Tâche à faire: Recopiez en entier, sans rien changer, le texte ci-dessous sur le règlement amiable des différends avant de saisir le juge.

Le décret n°2015-282 du 11 mars 2015 incite les parties à régler amiablement leur différend avant toute saisine du juge, quel que soit le domaine juridique concerné.

A compter du 1er avril 2015, il ne sera plus possible d’introduire une instance judiciaire sans justifier d'une tentative de résolution amiable mise en oeuvre par les parties.

A défaut, l'assignation en justice pourra être frappée de nullité car les mentions obligatoires imposées  par les articles 56 et 58 du code de procédure civile pour toute demande introduite en matière contentieuse sont prévues à peine de nullité.

S'agissant toutefois d'une nullité pour vice de forme, nécessitant un grief, celle-ci est susceptible de régularisation.

De plus, le juge pourra désigner un médiateur ou un conciliateur.

L’alternative qui s’offre aux justiciables sera donc de justifier soit :
1 - d’avoir accompli des diligences en vue de parvenir à une résolution amiable du litige ;
2 - d’avoir un motif légitime tenant à l’urgence ou à la matière considérée en particulier lorsqu’elle intéresse l’Ordre public pour pouvoir s’en dispenser.

Une obligation préalable de résolution amiable du différend est donc désormais imposée comme préalable à la saisine du juge.

De plus, les conditions de mise en oeuvre de la procédure participative de négociation assistée par avocat sont facilitées puisque la mise en oeuvre de cette procédure permet de suspendre le délai de caducité de 4 mois exigé pour l'enrôlement de l'assignation en justice.

Données fournies:

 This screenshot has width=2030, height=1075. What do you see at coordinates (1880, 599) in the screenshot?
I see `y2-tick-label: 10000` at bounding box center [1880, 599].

Résultat de l'exercice:
Le décret n°2015-282 du 11 mars 2015 incite les parties à régler amiablement leur différend avant toute saisine du juge, quel que soit le domaine juridique concerné.

A compter du 1er avril 2015, il ne sera plus possible d’introduire une instance judiciaire sans justifier d'une tentative de résolution amiable mise en oeuvre par les parties.

A défaut, l'assignation en justice pourra être frappée de nullité car les mentions obligatoires imposées  par les articles 56 et 58 du code de procédure civile pour toute demande introduite en matière contentieuse sont prévues à peine de nullité.

S'agissant toutefois d'une nullité pour vice de forme, nécessitant un grief, celle-ci est susceptible de régularisation.

De plus, le juge pourra désigner un médiateur ou un conciliateur.

L’alternative qui s’offre aux justiciables sera donc de justifier soit :
1 - d’avoir accompli des diligences en vue de parvenir à une résolution amiable du litige ;
2 - d’avoir un motif légitime tenant à l’urgence ou à la matière considérée en particulier lorsqu’elle intéresse l’Ordre public pour pouvoir s’en dispenser.

Une obligation préalable de résolution amiable du différend est donc désormais imposée comme préalable à la saisine du juge.

De plus, les conditions de mise en oeuvre de la procédure participative de négociation assistée par avocat sont facilitées puisque la mise en oeuvre de cette procédure permet de suspendre le délai de caducité de 4 mois exigé pour l'enrôlement de l'assignation en justice.